## Exercise input
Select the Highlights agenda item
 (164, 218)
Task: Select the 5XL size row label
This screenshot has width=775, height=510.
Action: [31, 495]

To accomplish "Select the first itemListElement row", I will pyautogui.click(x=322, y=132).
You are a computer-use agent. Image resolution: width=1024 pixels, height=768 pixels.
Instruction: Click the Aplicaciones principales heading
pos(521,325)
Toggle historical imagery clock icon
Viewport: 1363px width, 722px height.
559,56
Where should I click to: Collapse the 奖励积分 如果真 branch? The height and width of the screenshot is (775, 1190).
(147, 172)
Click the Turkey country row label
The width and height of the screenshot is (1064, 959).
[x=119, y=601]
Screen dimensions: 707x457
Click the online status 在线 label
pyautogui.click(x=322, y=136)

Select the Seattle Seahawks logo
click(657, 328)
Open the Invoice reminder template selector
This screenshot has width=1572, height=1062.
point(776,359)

## What you should do
Please copy out each entry exactly as it appears above.

## Answer to the problem
Select the Highlights agenda item
 (164, 218)
Task: Select the 5XL size row label
This screenshot has width=775, height=510.
Action: [31, 495]

To accomplish "Select the first itemListElement row", I will pyautogui.click(x=322, y=132).
You are a computer-use agent. Image resolution: width=1024 pixels, height=768 pixels.
Instruction: Click the Aplicaciones principales heading
pos(521,325)
Toggle historical imagery clock icon
Viewport: 1363px width, 722px height.
559,56
Where should I click to: Collapse the 奖励积分 如果真 branch? The height and width of the screenshot is (775, 1190).
(147, 172)
Click the Turkey country row label
The width and height of the screenshot is (1064, 959).
[x=119, y=601]
Screen dimensions: 707x457
Click the online status 在线 label
pyautogui.click(x=322, y=136)

Select the Seattle Seahawks logo
click(657, 328)
Open the Invoice reminder template selector
This screenshot has width=1572, height=1062.
point(776,359)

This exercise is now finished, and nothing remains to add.